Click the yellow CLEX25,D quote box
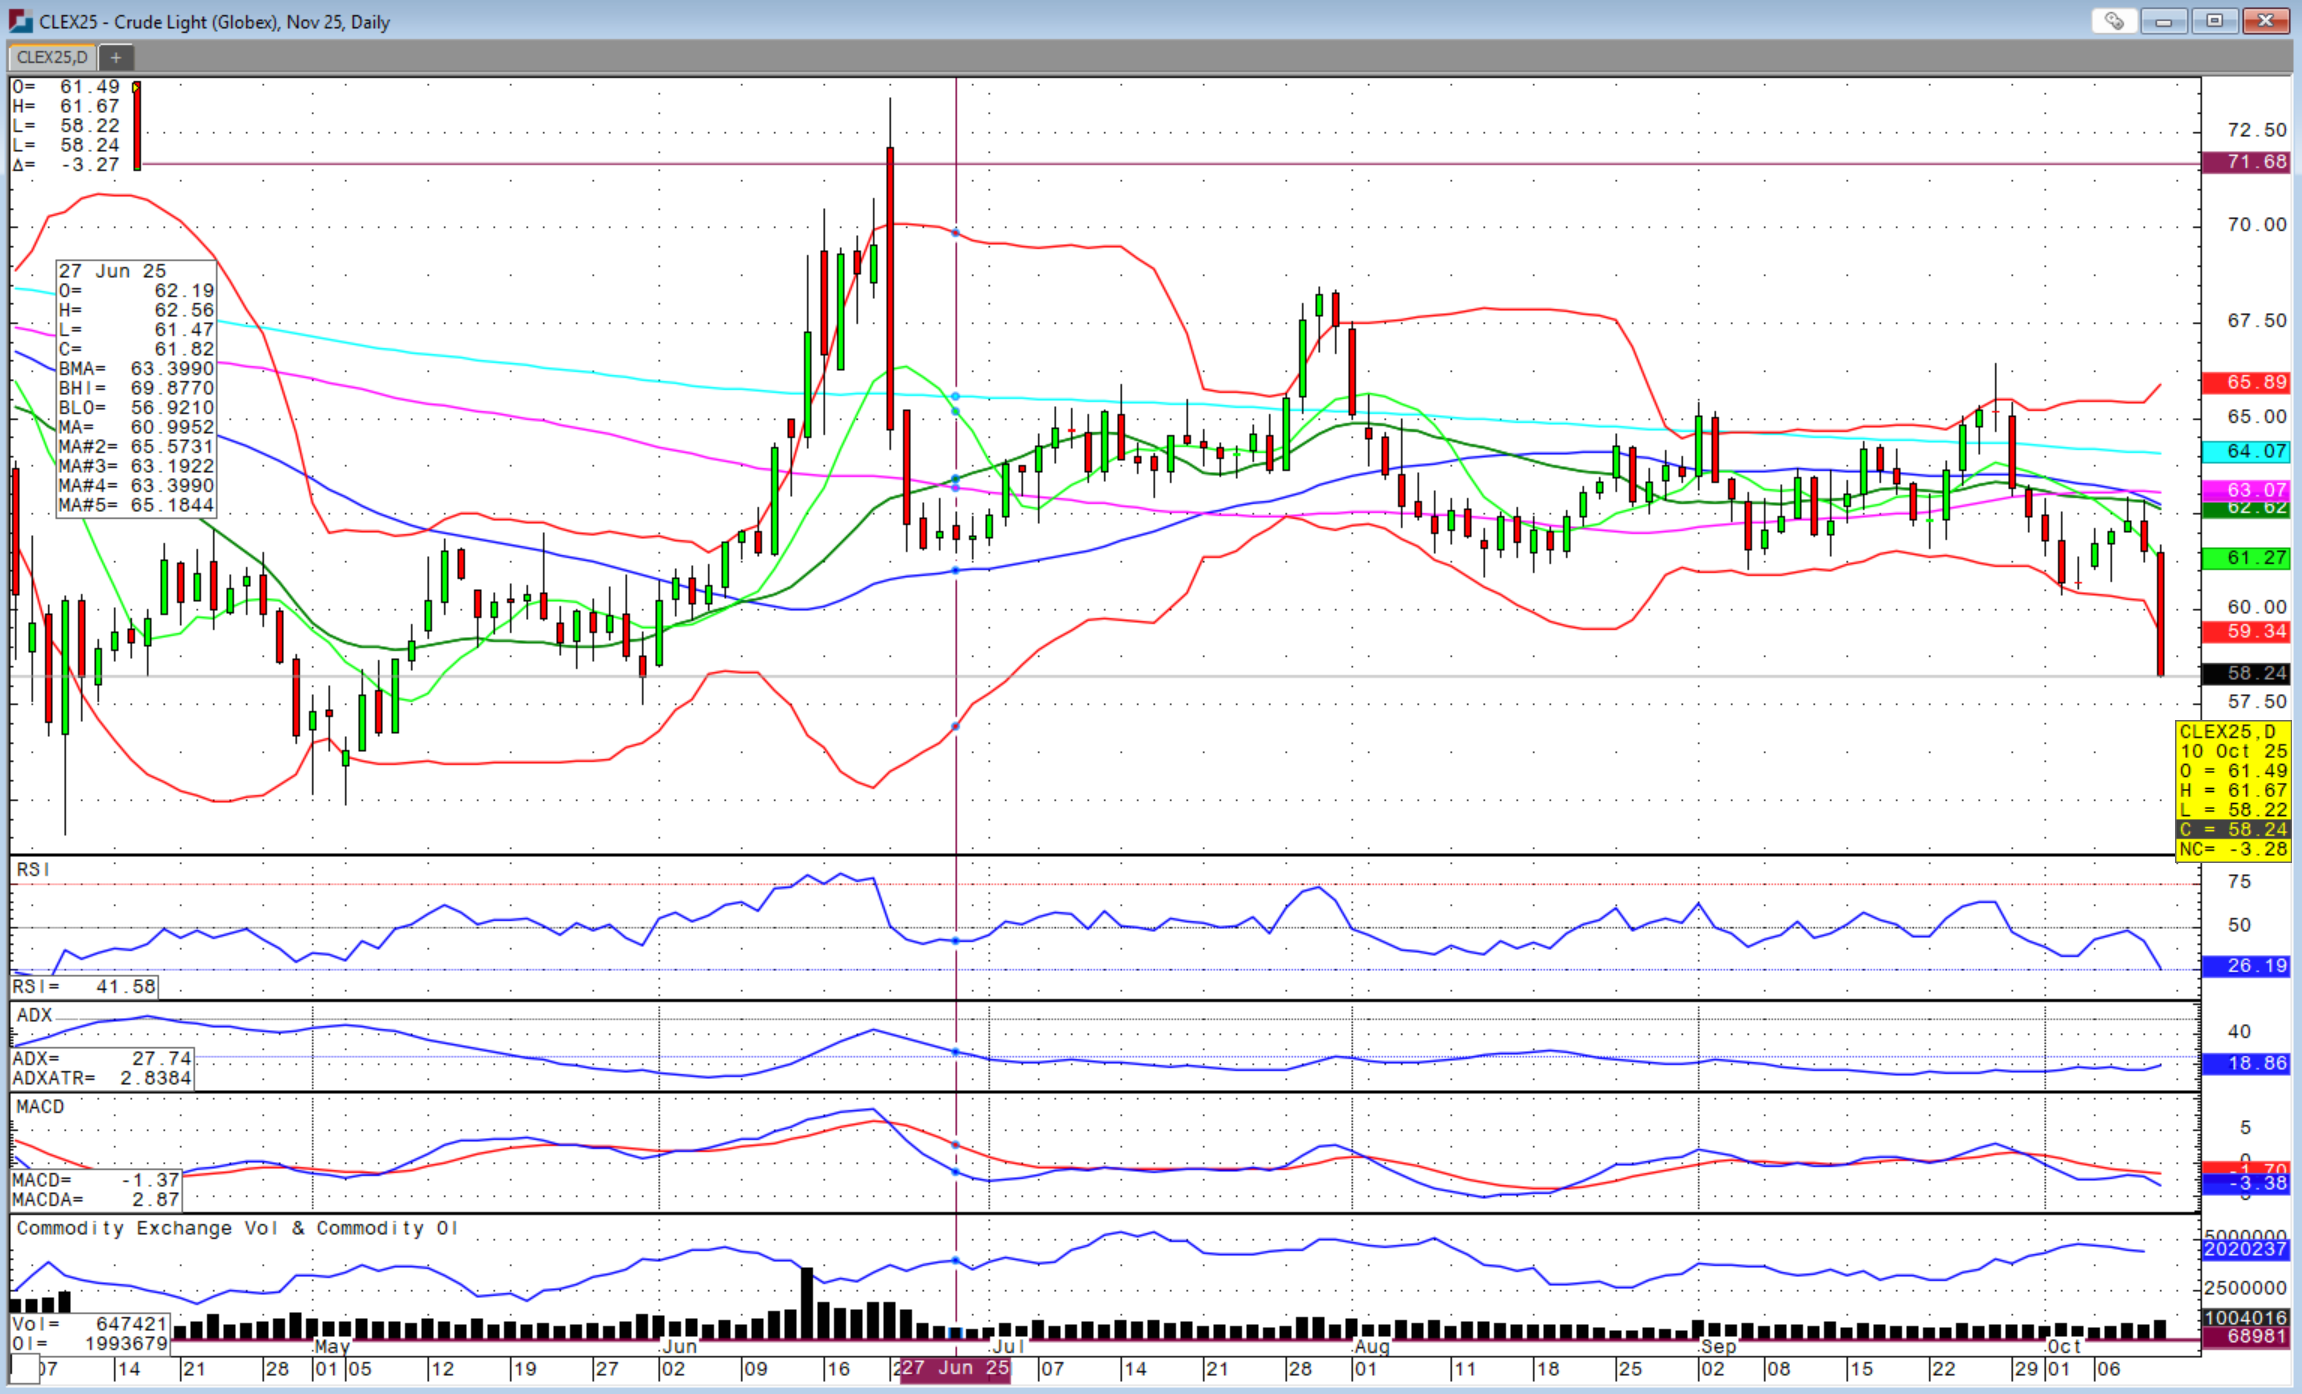2302x1394 pixels. (x=2233, y=790)
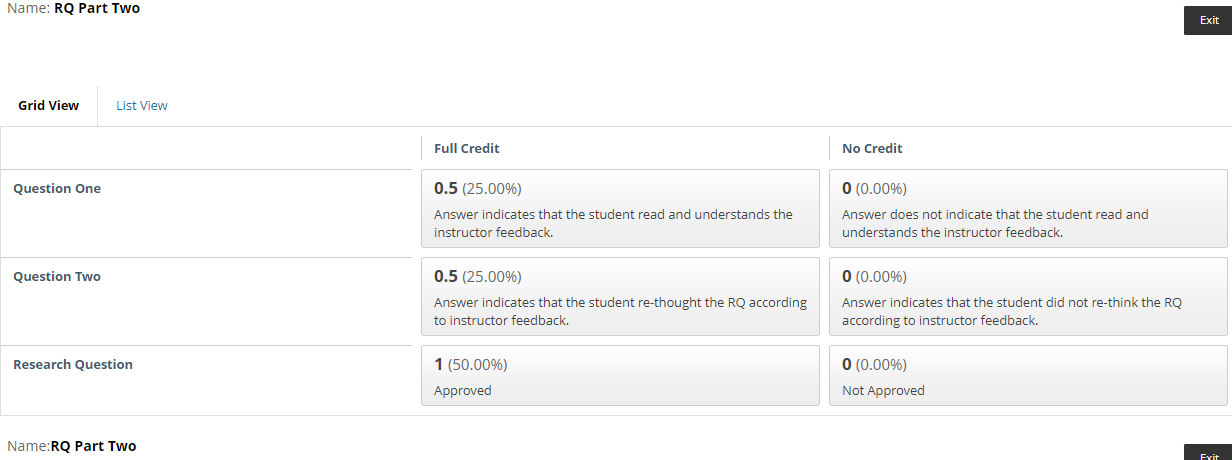The image size is (1232, 460).
Task: Click the text about did not re-think the RQ
Action: (1012, 311)
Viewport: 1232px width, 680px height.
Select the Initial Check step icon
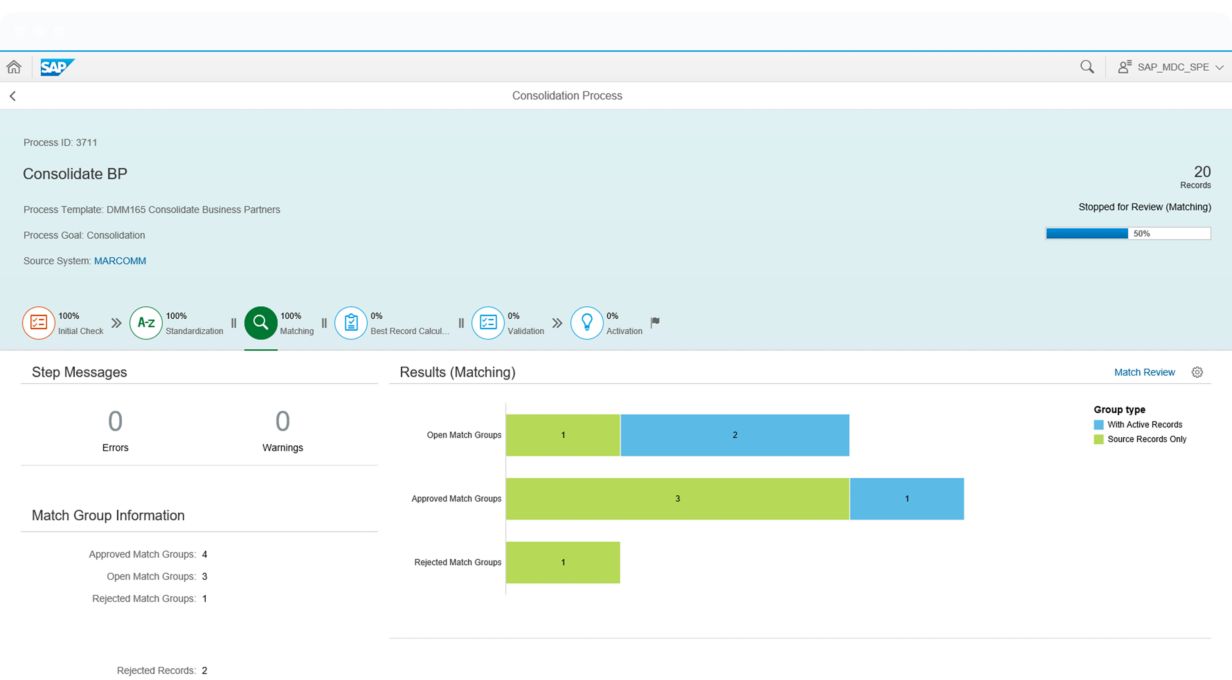38,323

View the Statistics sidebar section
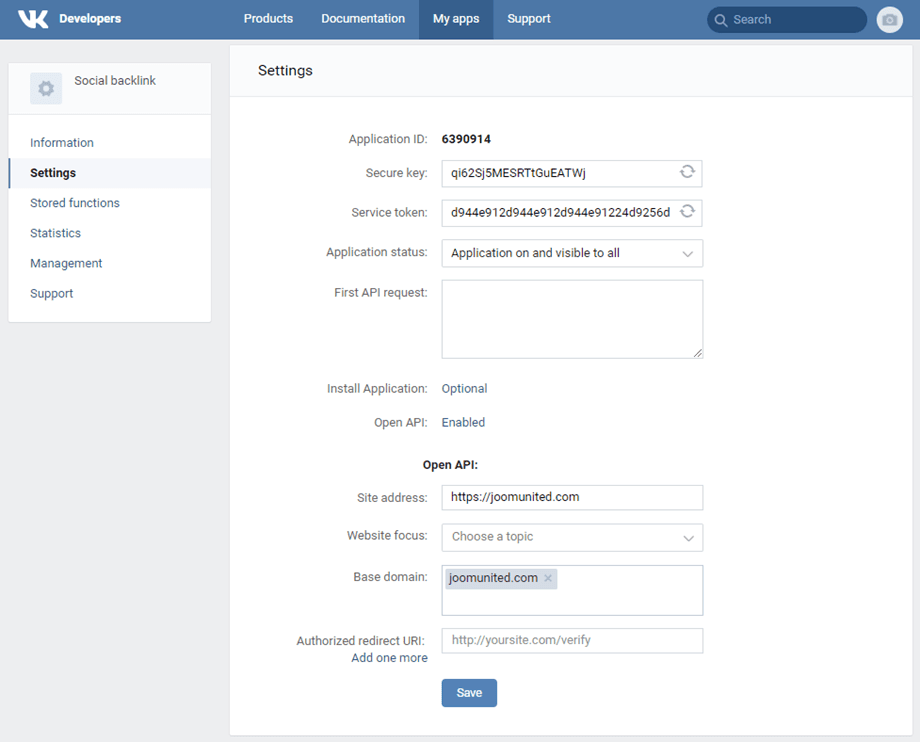[x=56, y=233]
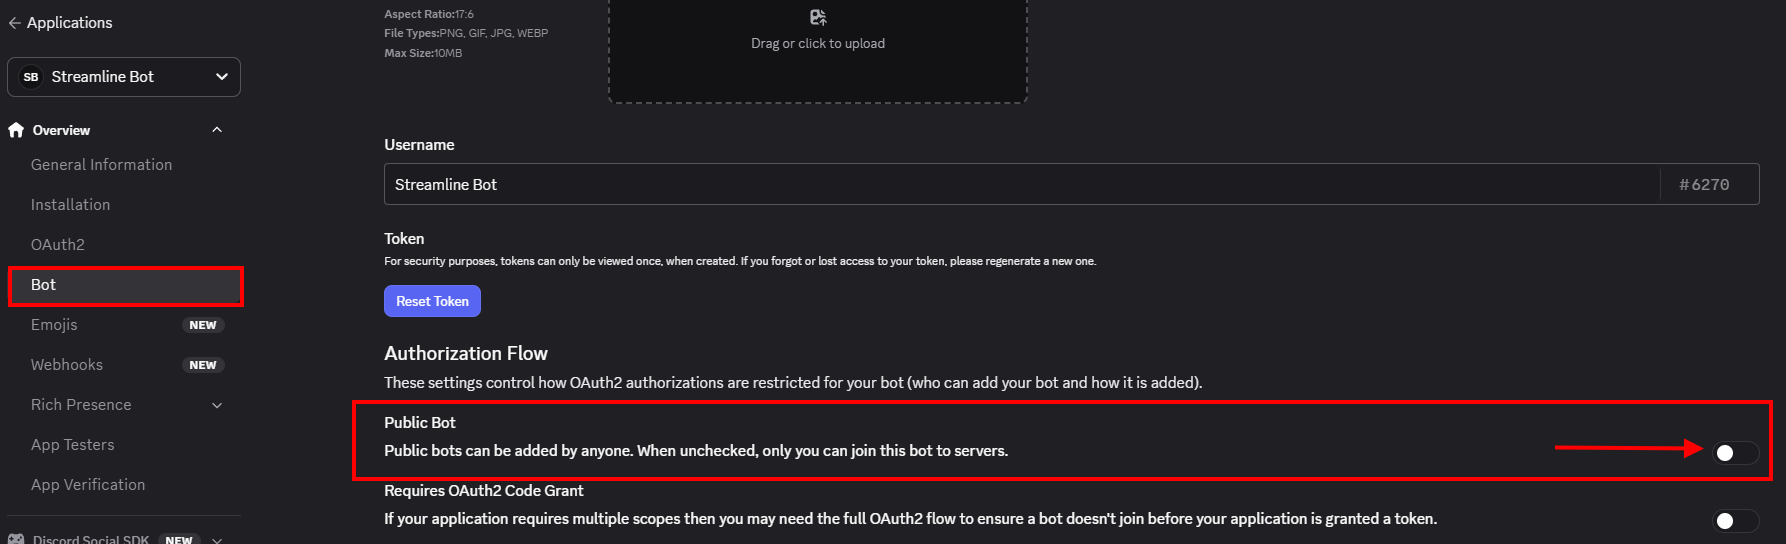
Task: Click the SB application avatar icon
Action: (x=31, y=77)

WORK TO BE COMPLETED:
Copy out the listing above word for word, leaving out the pictures.

EXERCISE SOLUTION:
Click the yellow CLEX25,D quote box
2302x1394 pixels. (x=2233, y=790)
The image size is (1232, 460).
Task: Click the text about did not re-think the RQ
Action: (1012, 311)
Viewport: 1232px width, 680px height.
Select the Initial Check step icon
38,323

View the Statistics sidebar section
[x=56, y=233]
Task: Click the SB application avatar icon
Action: (x=31, y=77)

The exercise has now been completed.